EXCLUSIVE: Four days after returning to the negotiating table, the WGA and the Alliance of Motion Picture and TV Producers are near an agreement on a new three-year contract, I’ve learned. “We’re not there yet and there are still a few more I’s to dot and T’s to cross, but we’re very close,” one insider told me today. With many of the bulky points already coming together in the first two weeks of talks, the two sides spent some of their two-week temporary recess fine-tuning the agreement, sources on both sides say, before sitting down again at AMPTP’s Sherman Oaks HQ. An official announcement could come as early as the beginning of next week. If you take out the downtime, this year’s talks pretty much follow the timeline of the placid 2011 negotiations, which started on March 3 that year and were all done by March 20.
As widely expected, under pattern bargaining, the final deal this time round between the WGA and AMPTP will be similar to the agreement the DGA made with the studios and networks late last year with measured increases in minimums, residuals, pension and health contributions. Two of the stickier points still under discussion are creating some degree of parity between cable and broadcast pay and the notion of exclusively and options, which the guild has made a priority in order to free writers from the purgatory of enforced unemployment.

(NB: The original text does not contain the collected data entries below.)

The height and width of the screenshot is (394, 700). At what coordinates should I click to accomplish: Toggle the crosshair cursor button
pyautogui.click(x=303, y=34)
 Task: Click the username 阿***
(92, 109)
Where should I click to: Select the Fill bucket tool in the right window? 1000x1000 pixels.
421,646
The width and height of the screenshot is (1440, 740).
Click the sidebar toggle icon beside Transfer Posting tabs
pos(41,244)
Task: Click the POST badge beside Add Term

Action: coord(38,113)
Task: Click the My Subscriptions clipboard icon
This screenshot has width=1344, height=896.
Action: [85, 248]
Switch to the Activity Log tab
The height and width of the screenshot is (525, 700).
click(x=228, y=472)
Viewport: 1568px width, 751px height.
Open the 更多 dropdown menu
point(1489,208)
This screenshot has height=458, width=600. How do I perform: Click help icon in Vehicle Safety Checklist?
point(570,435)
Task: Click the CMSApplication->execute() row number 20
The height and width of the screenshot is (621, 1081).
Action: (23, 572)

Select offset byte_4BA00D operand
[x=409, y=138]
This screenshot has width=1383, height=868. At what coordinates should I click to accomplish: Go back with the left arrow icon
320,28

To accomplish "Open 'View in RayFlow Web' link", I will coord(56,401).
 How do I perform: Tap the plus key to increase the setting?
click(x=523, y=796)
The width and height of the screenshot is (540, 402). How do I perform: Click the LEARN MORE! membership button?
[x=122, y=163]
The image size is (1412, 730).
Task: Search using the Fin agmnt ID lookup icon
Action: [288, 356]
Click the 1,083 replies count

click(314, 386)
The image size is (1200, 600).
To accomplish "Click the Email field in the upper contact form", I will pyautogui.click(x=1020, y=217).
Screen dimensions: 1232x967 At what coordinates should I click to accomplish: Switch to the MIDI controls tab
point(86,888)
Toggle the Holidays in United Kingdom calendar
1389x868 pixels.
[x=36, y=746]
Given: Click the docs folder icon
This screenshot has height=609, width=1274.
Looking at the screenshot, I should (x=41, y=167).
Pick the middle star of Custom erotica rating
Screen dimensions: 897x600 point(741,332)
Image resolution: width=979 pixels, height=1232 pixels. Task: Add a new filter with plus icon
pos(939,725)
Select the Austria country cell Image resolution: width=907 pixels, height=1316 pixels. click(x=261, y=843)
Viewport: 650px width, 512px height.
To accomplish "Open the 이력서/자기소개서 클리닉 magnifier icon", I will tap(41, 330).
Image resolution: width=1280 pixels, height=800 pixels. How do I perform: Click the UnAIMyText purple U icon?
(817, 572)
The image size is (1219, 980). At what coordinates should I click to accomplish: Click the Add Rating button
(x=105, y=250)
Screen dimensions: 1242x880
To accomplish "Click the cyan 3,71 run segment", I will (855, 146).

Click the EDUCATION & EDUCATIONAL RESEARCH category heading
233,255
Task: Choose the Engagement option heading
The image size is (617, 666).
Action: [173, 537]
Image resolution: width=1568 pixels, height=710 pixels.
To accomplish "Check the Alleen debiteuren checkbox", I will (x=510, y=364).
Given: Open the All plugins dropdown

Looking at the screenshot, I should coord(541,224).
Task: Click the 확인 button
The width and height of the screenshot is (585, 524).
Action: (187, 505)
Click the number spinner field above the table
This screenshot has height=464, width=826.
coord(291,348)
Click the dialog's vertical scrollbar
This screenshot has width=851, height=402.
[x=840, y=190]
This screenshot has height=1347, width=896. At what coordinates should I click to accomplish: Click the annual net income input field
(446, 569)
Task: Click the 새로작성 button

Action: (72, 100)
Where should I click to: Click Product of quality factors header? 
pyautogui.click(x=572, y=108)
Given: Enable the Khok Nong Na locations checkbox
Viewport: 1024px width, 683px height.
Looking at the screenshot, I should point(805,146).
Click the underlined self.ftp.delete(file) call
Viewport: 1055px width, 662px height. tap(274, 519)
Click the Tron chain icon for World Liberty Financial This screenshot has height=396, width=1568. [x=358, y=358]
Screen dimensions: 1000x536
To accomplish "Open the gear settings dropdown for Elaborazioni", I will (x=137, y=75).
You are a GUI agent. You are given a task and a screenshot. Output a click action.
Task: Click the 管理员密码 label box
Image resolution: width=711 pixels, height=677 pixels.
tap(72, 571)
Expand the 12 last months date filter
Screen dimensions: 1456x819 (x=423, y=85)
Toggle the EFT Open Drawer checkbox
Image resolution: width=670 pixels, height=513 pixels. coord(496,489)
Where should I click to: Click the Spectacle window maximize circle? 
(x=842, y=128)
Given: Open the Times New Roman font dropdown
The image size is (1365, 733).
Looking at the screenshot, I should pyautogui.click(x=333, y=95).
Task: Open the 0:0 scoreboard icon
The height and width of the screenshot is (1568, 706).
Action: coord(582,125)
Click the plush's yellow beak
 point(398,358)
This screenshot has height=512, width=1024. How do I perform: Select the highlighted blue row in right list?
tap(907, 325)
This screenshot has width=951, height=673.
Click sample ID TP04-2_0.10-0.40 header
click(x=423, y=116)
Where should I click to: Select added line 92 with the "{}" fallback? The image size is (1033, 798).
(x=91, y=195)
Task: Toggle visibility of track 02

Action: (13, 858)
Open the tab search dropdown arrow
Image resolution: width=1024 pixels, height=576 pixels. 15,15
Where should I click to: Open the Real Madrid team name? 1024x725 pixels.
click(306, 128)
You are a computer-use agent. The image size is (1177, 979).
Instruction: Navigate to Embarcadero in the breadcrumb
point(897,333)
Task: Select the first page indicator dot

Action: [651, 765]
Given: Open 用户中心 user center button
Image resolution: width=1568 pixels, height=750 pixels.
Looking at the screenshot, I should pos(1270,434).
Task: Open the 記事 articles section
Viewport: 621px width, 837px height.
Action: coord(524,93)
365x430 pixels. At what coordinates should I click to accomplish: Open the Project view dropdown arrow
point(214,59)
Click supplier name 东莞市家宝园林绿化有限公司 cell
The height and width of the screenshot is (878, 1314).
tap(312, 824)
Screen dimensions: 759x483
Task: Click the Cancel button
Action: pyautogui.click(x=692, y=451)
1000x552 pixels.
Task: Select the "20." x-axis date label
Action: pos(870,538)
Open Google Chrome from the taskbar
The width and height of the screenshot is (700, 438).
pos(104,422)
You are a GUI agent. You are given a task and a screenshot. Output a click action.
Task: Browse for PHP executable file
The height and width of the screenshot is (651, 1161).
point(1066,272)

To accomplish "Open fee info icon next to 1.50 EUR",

Still, even if it takes a bit longer to come to consensus on those matters, and no one stupidly throws a Molotov cocktail like the multimillion-dollar rollback proposal AMPTP sent the WGA just before negotiations began, everything will be settled long before the current WGA deal expires May 1.
Unlike the days following the February 3 beginning of talks, when things between the two sides were tense because of the rollback proposal, which even one producer called “ridiculous,” the majority of the room started working together fairly amicably by the beginning of the second week. “In the beginning, the tone was like when Nick Counter was running things and his approach was ‘No’ to everything,” one person close to the talks said. “But [AMPTP president Carol Lombardini] wanted to have a more productive atmosphere.” Chip Johannessen and Billy Ray are heading the WGA’s 20-member-plus negotiating committee, with WGAW executive director David Young taking lead as chief negotiator.
Longish story short — peace continues to reign in Hollywood.
Once WGA members approve a new deal, all that’s left is for SAG-AFTRA to name a start date for its talks with AMPTP. The union, which will be entering its first such negotiations since merging in 2012, is still going through mandated wages and working conditions meetings with members.